Security-training heeft de potentie om aanvallen tegen het netwerk af te zwakken. Maar vaak is de training te generiek of wordt niet het juiste publiek bereikt. Belangrijke vragen die moeten worden beantwoord zijn bijvoorbeeld: ‘Weten alle medewerkers hoe phishing werkt? Kennen admins de waarde van vaak veranderende wachtwoorden en vulnerability scans? Weten web designers hoe belangrijk het is om tijdens het schrijven van nieuwe code security de hoogste prioriteit te geven? Weten managers dat zij ontzettend lucratieve targets zijn voor social engineering?’ Gebrek aan bewustzijn kan bedrijven miljoenen kosten. Voor elk segment van het personeelsbestand gelden andere risico’s en is een ander kennisniveau van security vereist. De ict-afdeling moet ervoor zorgen dat elke medewerker zich bewust is van de aanvalstechnieken die specifiek op zijn functie zijn gericht. Geen enkel deel van een organisatie kan als veilig worden beschouwd. Zo is er bijvoorbeeld sinds enige tijd sprake van gijzelsoftware (oftewel ‘ransomware’) die specifiek gericht is op medewerkers van de personeelsafdeling.
Conclusie
Het management en de ict-afdeling kunnen niet alle cyberrisico’s wegnemen. Maar bestuurders kunnen wel leren om de juiste vragen te stellen en productieve dialogen te starten. Dat leidt ertoe dat security-personeel en werknemers in het algemeen hun steentje kunnen bijdragen om de beveiligingsrisico’s zoveel mogelijk te beperken.
U bent de belangrijkste eerste stap van het risicomanagement vergeten (gebeurt helaas heel vaak):
Laat de ‘business’ eerst inventariseren:
1. welke informatie er allemaal gebruikt wordt en
2. welk deel daarvan eigenlijk echt beveiligd moet worden
Deze stap leidt tot een kleinere dataset die echt belangrijk is en dat scheelt weer in de kosten van de vervolgstappen.
Sommige bedrijven blijken dan zelfs helemaal geen informatie te hebben die beveiligd hoeft te worden…
Ik denk dat ik hier twee zaken detecteer.
1. onnodige complexiteit
Wanneer de commercie het van rede overneemt, en men daar aan toe gaat geven, dan krijg je daar hele hoge rekeningen voor terug. Eenvoudig voorbeeld, als de halve wereld hijgend ‘byod’ hypt, met domme dooddoeners het personeel vraagt hierom, alsof personeel plots corporate strategie bepaald, of commercie die roept u moet, daar gaan we naartoe, geen weg terug, dat soort idiotie, dan krijg je dit soort situaties.

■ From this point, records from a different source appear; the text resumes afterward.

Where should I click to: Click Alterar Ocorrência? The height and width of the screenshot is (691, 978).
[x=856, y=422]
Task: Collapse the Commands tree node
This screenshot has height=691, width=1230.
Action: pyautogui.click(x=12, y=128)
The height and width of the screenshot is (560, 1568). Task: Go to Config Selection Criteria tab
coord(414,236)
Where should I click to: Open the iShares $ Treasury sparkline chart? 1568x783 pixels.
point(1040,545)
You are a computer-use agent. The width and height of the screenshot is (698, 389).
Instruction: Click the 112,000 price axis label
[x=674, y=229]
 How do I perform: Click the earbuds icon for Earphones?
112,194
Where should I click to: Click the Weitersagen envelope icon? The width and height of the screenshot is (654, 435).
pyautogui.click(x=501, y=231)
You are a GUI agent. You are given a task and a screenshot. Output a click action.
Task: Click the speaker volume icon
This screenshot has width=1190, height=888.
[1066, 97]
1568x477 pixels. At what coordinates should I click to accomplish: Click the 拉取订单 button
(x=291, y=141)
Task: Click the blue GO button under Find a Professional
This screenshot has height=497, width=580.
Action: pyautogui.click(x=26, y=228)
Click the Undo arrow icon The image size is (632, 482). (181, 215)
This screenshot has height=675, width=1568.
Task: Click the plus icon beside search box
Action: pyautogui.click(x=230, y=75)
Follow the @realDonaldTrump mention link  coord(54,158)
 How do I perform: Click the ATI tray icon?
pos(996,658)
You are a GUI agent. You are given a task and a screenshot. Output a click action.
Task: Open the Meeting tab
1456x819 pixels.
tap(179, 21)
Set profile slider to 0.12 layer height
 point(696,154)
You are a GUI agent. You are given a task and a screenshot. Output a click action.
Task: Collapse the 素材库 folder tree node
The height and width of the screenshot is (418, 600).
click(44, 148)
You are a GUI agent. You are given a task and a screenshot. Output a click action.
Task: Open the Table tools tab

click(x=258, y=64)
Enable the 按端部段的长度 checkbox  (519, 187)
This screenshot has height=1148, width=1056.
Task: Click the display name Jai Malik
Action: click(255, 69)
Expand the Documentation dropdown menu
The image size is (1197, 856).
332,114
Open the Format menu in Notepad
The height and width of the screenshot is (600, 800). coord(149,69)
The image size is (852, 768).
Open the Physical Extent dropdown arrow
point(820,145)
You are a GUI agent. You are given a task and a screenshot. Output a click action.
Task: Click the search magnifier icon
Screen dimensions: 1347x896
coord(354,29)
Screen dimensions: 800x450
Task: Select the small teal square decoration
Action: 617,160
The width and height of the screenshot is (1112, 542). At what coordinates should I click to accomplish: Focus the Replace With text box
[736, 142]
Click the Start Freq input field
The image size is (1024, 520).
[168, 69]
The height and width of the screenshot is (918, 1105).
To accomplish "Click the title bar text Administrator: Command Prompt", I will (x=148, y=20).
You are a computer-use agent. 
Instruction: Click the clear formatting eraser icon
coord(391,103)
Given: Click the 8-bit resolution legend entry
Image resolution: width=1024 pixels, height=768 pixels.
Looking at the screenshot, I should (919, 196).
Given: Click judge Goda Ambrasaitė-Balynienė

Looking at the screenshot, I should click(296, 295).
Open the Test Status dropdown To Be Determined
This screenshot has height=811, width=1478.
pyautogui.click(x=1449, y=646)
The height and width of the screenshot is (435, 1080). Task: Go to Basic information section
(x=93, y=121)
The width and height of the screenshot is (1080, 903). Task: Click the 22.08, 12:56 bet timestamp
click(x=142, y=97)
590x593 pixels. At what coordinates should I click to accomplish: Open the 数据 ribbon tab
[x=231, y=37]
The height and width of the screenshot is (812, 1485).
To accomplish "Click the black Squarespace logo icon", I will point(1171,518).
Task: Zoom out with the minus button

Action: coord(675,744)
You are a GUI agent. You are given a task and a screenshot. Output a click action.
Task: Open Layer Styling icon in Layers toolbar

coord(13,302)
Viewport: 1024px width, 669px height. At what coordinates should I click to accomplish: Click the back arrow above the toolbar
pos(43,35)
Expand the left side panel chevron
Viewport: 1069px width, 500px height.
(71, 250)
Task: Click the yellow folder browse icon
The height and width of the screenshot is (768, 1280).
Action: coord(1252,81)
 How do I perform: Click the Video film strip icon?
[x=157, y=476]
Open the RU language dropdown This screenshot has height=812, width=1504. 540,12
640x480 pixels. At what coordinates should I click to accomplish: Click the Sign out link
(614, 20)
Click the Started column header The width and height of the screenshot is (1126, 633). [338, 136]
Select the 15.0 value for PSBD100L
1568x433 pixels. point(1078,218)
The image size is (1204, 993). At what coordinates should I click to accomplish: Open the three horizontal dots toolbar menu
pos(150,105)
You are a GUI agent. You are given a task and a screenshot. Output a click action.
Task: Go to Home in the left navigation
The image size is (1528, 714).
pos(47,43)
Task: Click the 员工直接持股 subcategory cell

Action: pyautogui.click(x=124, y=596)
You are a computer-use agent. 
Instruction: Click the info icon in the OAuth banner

De tweede is, en ik blijf vinden dat de IT professional de handen eens verdomde diep in eigen boezem moeten gaan steken, is het besef van elke IT professional dat security een integraal onderdeel dient te zijn van je discipline. Niet na mij de zondvloed, je wordt betaald om kennis en ervaring in te zetten en security maakt gewoon deel uit van je werk.
Je dient daar ook en oor voor te hebben en zaken te signaleren. Door dit enorme hiaat bij menig IT professional wordt er onnodig een enorm risico geschapen die enorme risico en kosten met zich mee brengt dat weer af te moeten dekken. Ik heb dit altijd een bedenkelijke gang van zaken gevonden. Er valt voor de klant nog steeds bijzonder veel te winnen.
Het is goed als de business eerst de informatie kan categoriseren en prioriteren, dat helpt zeker bij het
organiseren van de te nemen maatregelen. Tegelijkertijd moet niet vergeten worden, dat (semi-) gerichte aanvallen dankbaar gebruik maken van bedrijfsonderdelen die slechter beveiligd zijn. Dat vormt een prima uitvalsbasis om de organisatie verder te penetreren.
Tot slot, ik zou willen beargumenteren dat iedere organisatie gegevens bewaard die beschermd moeten worden. Als het niet de financiële gegevens zijn, dan wel concurrentie informatie of, last but not least, persoonlijke gegevens. Belangrijk is echter, om hierover in gesprek te komen met het hogere management.